Fox News host Megyn Kelly and senior political analyst Brit Hume were shocked by the suggestion that Arizona's anti-gay law might allow “a Christian doctor who is deeply conservative in his religious views to deny treatment” to patients on the basis of sexual orientation, an interesting change of pace for a network that has no problems regularly defending the religiously-based denial of women's health services.
In a February 25 segment on Fox's The Kelly File, Kelly and Hume agreed that the Arizona law -- which could provide legal protections to religious business owners who deny services and accommodations to gay couples on the basis of their sexual orientation -- went too far because the possibility of denying medical services to gay people was “an order of magnitude greater than the legal right to deny services to a gay wedding”:
But neither Kelly nor Hume managed to point out the obvious -- Christian doctors are already enabled to deny services to all women on religious grounds.
In fact, last fall the ACLU filed a lawsuit against the United States Conference of Catholic Bishops (USCCB) after a Catholic hospital refused to adequately treat a pregnant woman who was suffering a miscarriage. That patient, Tamesha Means, was sent home from the hospital twice -- despite the fact that she was in pain, bleeding, and that her fetus had virtually no chance of surviving childbirth. Means suffered specifically because the doctors at the Catholic hospital where she was admitted refused to provide her with the help she needed for religious reasons. The USCCB explicitly prohibits its hospitals from providing “abortion services” or any other procedure that could facilitate or result in the termination of a pregnancy “before viability.” Yet Hume still finds it “hard to imagine ... that anyone would want to deny treatment to someone” just because the patient's identity or medical needs are incompatible with the doctor's religion, even though conservatives have for years pushed laws allowing just that when the victim is a woman.
When it comes to women's health, Fox has frequently advocated for religious principles to trump access to medical care. The network has provided a platform for the religious owners of Hobby Lobby, a private, secular, for-profit corporation that is challenging the Affordable Care Act's contraception mandate. The owners argue that they should be exempt from the mandate because they believe providing birth control to their employees violates their Christian faith. Fox has also supported a group of nuns who are fighting that same mandate because the nuns believe facilitating access to contraceptives violates their Catholic faith. The Arizona law both Kelly and Hume find so worrisome is an extension of the very same “religious freedom” law at the base of these lawsuits, the target of the discrimination is just different.

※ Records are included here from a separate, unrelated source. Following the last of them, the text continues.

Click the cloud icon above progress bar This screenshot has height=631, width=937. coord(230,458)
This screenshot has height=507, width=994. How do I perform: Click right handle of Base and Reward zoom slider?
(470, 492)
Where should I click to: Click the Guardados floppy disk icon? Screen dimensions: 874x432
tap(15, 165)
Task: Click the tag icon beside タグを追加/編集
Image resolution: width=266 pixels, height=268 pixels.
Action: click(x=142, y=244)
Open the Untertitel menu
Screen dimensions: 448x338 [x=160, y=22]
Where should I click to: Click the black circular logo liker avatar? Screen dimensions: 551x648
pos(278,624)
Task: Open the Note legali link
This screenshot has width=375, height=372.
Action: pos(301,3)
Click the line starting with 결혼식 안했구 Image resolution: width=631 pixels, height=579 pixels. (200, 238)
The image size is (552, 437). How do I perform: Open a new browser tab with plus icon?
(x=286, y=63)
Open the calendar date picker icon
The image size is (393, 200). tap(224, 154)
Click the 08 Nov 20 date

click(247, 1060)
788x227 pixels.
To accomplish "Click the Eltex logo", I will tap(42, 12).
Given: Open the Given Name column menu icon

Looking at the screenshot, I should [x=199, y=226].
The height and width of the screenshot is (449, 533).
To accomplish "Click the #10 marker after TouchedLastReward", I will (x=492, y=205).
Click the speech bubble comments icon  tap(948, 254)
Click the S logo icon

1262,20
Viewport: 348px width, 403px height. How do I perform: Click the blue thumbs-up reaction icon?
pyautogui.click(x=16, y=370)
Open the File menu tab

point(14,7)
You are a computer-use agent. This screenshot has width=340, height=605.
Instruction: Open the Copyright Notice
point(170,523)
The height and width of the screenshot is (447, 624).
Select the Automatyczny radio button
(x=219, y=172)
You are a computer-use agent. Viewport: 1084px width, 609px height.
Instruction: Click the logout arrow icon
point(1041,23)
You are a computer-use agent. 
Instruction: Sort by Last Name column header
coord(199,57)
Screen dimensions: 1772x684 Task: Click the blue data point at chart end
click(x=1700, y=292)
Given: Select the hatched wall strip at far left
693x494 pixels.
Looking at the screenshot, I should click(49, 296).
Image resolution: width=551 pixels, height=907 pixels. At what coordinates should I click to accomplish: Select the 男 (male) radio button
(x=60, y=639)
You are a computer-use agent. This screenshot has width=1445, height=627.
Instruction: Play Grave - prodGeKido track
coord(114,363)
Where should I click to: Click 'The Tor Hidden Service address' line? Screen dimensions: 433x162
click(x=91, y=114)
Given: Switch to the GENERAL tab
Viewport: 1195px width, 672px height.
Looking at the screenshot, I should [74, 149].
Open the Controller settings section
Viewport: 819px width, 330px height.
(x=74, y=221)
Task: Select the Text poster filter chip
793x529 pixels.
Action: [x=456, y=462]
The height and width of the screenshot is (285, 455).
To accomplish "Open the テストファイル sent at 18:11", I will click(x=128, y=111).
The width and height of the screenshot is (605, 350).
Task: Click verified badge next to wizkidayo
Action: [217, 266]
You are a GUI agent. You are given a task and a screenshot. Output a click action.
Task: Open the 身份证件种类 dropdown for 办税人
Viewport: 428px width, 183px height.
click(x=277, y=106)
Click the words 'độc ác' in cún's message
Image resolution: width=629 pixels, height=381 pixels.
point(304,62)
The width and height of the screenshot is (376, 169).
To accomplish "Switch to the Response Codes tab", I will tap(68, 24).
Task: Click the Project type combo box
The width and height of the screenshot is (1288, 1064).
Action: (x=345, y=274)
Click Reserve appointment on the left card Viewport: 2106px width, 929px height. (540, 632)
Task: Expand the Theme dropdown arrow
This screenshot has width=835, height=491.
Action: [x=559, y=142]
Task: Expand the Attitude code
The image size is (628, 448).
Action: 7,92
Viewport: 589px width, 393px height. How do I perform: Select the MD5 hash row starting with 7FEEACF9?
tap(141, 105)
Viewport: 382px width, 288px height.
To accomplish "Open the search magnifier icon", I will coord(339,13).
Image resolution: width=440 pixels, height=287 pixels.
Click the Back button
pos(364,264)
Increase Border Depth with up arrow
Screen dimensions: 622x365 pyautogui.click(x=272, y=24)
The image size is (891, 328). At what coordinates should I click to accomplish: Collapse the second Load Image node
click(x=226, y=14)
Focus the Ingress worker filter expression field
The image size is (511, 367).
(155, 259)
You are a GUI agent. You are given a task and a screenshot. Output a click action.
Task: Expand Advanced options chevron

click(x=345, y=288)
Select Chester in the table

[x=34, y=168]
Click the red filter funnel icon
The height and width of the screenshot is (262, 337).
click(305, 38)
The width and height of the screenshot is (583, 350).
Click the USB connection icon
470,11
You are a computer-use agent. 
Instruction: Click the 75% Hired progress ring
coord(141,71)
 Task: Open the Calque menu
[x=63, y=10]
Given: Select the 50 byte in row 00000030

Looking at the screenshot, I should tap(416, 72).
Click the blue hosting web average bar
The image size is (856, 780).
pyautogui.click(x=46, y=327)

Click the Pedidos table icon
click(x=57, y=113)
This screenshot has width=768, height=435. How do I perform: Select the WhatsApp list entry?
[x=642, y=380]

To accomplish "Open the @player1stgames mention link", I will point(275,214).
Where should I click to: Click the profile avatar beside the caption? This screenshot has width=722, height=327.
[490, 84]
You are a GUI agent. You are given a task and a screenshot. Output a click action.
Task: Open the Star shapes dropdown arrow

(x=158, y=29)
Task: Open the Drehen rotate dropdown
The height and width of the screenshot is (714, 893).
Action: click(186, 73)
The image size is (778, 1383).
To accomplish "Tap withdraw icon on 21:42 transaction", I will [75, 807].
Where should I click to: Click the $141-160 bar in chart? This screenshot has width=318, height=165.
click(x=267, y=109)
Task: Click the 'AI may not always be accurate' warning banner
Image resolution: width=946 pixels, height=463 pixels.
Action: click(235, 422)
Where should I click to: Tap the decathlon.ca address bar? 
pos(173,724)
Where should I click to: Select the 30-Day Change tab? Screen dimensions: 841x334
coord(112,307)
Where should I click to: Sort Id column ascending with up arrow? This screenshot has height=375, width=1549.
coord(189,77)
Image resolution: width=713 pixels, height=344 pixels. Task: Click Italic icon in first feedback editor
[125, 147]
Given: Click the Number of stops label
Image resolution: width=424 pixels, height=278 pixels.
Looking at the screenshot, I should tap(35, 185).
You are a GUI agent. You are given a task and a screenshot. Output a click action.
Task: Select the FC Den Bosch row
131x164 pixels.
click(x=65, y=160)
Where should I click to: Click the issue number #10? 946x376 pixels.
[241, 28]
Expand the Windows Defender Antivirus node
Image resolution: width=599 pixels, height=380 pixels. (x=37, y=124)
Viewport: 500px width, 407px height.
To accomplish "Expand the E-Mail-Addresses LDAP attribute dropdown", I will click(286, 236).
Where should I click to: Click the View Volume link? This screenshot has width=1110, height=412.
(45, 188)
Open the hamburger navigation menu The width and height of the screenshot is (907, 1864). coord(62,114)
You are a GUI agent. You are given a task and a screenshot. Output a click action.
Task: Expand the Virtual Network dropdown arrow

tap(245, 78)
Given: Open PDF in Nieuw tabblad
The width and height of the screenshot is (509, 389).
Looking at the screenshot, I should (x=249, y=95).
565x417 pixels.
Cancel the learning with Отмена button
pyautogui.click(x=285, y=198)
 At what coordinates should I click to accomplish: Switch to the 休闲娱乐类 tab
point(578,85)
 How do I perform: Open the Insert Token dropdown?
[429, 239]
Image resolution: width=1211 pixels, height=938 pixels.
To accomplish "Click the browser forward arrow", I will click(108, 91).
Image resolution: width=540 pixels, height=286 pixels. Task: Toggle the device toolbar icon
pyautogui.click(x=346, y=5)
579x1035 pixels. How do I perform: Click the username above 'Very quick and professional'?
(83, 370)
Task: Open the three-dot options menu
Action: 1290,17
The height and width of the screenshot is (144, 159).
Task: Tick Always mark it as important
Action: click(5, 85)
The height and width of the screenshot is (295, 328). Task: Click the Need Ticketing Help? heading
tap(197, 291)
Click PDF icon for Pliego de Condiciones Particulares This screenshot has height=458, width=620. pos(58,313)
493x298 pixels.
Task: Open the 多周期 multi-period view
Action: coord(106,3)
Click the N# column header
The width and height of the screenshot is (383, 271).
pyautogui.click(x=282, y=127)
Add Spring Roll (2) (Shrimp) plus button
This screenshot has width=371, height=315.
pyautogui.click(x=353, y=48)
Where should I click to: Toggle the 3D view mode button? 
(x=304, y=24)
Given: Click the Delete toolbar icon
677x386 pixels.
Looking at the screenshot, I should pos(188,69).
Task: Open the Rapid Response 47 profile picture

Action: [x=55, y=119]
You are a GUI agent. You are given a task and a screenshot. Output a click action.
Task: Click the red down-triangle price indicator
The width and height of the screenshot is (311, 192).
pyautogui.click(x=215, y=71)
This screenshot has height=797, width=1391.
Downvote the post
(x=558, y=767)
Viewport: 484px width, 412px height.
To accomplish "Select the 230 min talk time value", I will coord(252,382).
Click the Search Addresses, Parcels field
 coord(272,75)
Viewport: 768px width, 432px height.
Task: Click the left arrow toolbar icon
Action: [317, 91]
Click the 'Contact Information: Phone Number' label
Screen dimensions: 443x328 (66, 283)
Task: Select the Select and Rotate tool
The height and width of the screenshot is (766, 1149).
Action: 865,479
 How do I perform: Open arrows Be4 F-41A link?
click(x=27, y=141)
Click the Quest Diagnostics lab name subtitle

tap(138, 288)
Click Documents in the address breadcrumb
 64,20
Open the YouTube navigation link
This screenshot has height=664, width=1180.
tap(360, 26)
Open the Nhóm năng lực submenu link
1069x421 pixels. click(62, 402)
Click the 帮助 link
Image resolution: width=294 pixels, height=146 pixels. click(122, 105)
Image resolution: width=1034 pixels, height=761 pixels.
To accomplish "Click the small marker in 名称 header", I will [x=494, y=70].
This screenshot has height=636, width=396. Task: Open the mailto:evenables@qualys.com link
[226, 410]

Fox News' internal inconsistency when it comes to deciding who's allowed to discriminate against whom, really misses the larger point -- that laws like the one proposed in Arizona are less about religious freedom and more about the unfair imposition of select religious values on society at large. Even Kelly points out that the Arizona law may be an “overreaction” by religious conservatives “who feel under attack.” Hopefully Fox News can bring their newfound realization of the dangers of broad religious exemptions to generally applicable laws into their coverage of the Hobby Lobby case, currently scheduled for oral argument before the Supreme Court on March 25. Laws like Arizona's anti-gay bill and the Hobby Lobby challenge are part and parcel of the same attempt to codify not “religious freedom” but what Paul Waldman at the American Prospect calls a new “Citizenship Platinum”:
Ask a conservative Christian about the President of the United States, and you're likely to hear that Barack Obama has been waging a “war on religion” since pretty much the moment he took office in 2009. As laughable as the assertion may be, there's little doubt that many have come to believe it, spurred on of course by opportunistic politicians and right-wing talk show hosts whose stock in trade is the creation of fear and resentment. In response, those conservative Christians have mounted a little war of their own, fought in the courts and state legislatures. The enemies include not just the Obama administration but gay people, women who want control of their own bodies, and an evolving modern morality that has left them behind.
In the process, they have made a rather spectacular claim, though not explicitly. What they seek is nothing short of a different definition of American citizenship granted only to highly religious people, and highly religious Christians in particular. They are demanding that our laws stake out for them a kind of Citizenship Platinum, allowing them an exemption from any law or obligation they'd prefer to disregard. They would refashion the First Amendment in their image.